Look below. Copy each line that has "will" in it.

# # # # # # #

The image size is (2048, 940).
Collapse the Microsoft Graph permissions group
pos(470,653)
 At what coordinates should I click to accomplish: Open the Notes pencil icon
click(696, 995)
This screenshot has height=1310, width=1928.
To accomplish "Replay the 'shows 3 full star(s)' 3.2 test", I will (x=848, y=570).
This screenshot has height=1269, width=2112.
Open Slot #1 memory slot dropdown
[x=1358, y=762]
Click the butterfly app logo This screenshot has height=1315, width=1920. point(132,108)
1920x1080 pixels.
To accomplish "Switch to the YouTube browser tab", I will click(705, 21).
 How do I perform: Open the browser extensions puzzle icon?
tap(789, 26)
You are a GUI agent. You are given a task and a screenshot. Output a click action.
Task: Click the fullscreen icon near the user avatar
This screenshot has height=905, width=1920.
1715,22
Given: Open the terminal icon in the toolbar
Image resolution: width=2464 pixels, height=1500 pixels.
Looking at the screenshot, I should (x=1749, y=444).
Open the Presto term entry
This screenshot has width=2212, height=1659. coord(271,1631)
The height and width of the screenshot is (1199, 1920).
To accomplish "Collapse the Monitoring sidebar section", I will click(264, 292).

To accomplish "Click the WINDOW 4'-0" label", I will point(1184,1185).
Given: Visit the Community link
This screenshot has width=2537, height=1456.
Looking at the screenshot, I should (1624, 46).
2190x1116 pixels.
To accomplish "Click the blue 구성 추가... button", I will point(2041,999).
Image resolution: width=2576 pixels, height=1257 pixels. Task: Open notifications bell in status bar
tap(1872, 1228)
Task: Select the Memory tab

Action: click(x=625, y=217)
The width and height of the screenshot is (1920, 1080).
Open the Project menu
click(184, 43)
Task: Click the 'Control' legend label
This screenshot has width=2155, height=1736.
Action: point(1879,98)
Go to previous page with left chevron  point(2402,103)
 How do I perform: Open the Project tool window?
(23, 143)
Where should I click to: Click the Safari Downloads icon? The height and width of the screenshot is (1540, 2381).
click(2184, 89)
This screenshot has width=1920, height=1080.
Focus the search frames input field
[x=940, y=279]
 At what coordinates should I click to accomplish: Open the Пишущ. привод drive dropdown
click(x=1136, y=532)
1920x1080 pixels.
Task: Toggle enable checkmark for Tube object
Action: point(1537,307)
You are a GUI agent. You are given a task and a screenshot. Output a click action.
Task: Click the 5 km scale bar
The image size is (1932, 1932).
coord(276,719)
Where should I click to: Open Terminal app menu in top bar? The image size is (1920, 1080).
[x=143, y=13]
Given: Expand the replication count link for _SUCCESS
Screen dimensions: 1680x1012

# # # # # # #

## Answer to the exercise
To accomplish "Replay the 'shows 3 full star(s)' 3.2 test", I will (x=848, y=570).
To accomplish "Switch to the YouTube browser tab", I will click(705, 21).
To accomplish "Collapse the Monitoring sidebar section", I will click(264, 292).
To accomplish "Click the WINDOW 4'-0" label", I will point(1184,1185).
To accomplish "Click the blue 구성 추가... button", I will point(2041,999).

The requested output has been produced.